Examples in Literature
Tomorrow’s World by Davie Henderson
Paula looked from me back to Doug MacDougall, and I looked at Paula. I hoped to see some sadness on her face, but all I saw was disapproval of Doug’s long hair and beard. Incidentally, Paula also disapproved my shaved head and designer stubble goatee. All numbers do. That’s one of the reasons I shaved my head and design my stubble.
“What happened?” I asked.
In this passage, Paula thinks that there should be sadness on the face of MacDougall but he is all the way happy with his long hair and professional look. She uses this phrase about his beard, saying it is a designer stubble, implying literal meanings.

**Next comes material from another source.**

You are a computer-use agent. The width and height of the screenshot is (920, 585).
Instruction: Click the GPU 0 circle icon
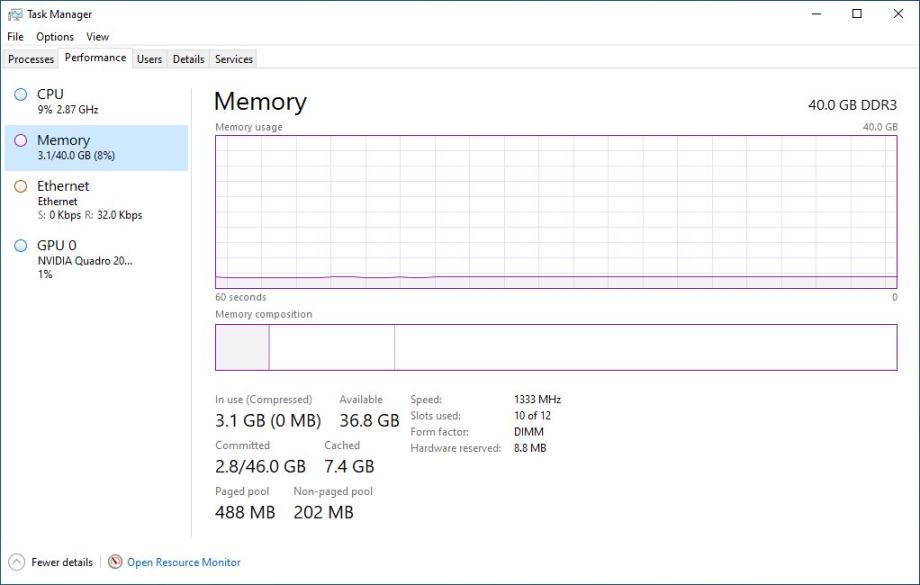coord(21,245)
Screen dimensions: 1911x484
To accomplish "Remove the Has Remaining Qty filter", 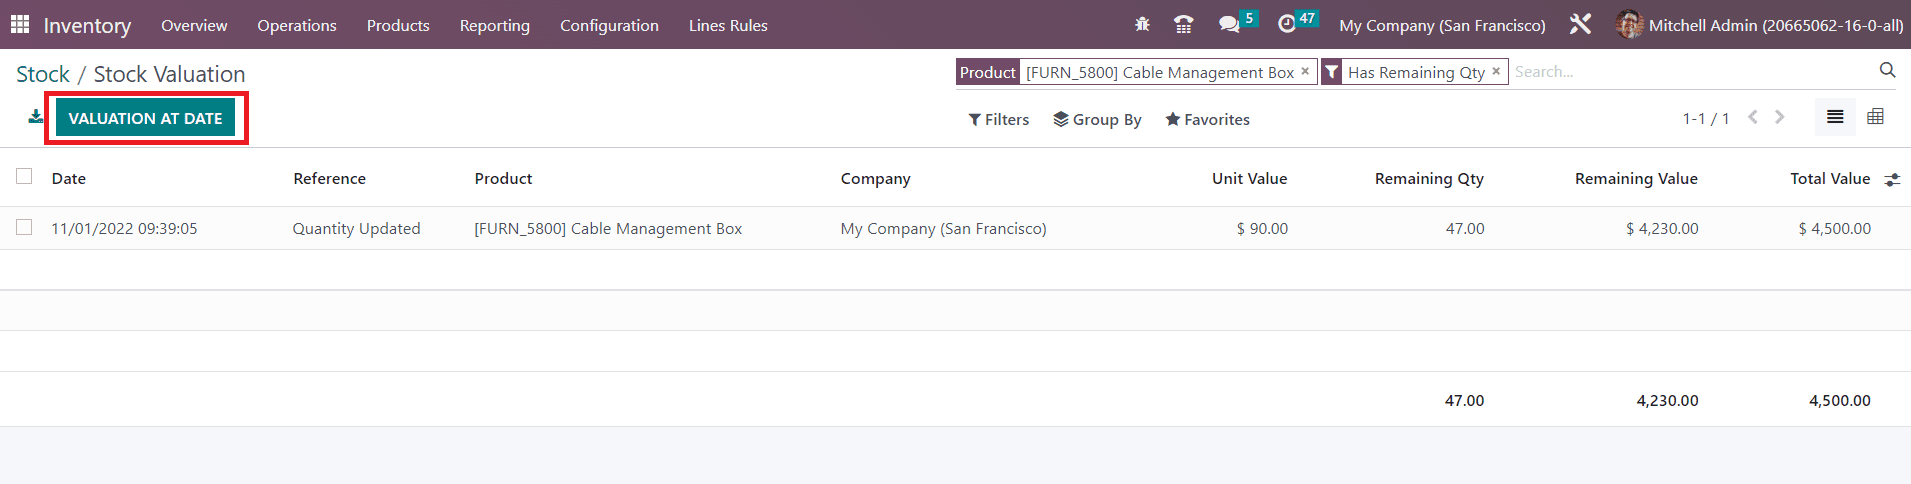I will point(1496,71).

The phrase is used in its literal sense.
The Priest’s Woman by John Stephen Ayliffe
‘Sorry, petal, designer stubble, it’s all the rage with us Hollywood tarts.’ He lets her go, pulls back and does not quite manage to disguise a look of concern. He gazes up and down her with watery eyes. ‘He knows something I don’t,’ thinks Rosanna. But she will leave it for the moment and returns his embrace warmly. ‘I’m so pleased to see you, David. I cannot tell you how much!’ She plants a light kiss on his cheek, avoiding the rough. He stares at her, oh no it is ‘that’ look.
This passage states that Rosanna is in deep ruminations about David, thinking that he does not care about her, though, he displays nice appearances including a designer stubble. The phrase has been used with its exact meaning.
The Accidental Romeo by Carol Marinelli
He had surely invented designer stubble and there had often been sniggers in the staff canteen when a nurse had appeared with Harry rash! He had worked hard, partied harder and completely lived up to his decadent reputation – though every one had loved Harry, from porter to consultant, domestic to senior nursing staff, patient to relative, he somehow had charmed them all.
The passage occurs in a novel where the description of Harry in this passage is not imaginary. The author has painted a good young man, Harry, into a nice gentleman who has done the staff working around him. The phrase has been used for his appearance as a denotation, demonstrating its literal meanings.
Knock Knock, Who’s There? by B. Goulden
“Hot Jalapeno are good, but let’s face it, they’re never going to be mainstream,” explained Roger. If only the girls from school could see him. He was wearing shades and designer stubble. He probably had a six-pack lie the men in the Pepsi-Cola Adverts. Not that Mum would ever say.
The story revolves around the character of Roger, who while explaining something about Jalapeno, uses different words about his appearance. The description of his personality shows the use of this phrase in its literal sense, which means it has been used with similar meaning.
Example in Sentences
Example #1: “When Justin asked his friend why he was growing designer stubble like that of grass, he just chuckled at the idea.”
Example #2: “John Dampier has grown a long designer stubble to look like a dashing young man. No one told him that he looked like a clown”
Example #3: “Carlie saw that he was the only one who was clean-shaven in a room full of men with designer stubble.”
Example #4: “While taking care of his grazing sheep, Cary came across a clean rivulet in which he saw his image; clean and whitish designer stubble, long nose, and sparkling eyes. He could not believe himself.”
Example #5: “Having gone to the city, he has learned his own grooming after having got his designer stubble as was the vogue during those days.”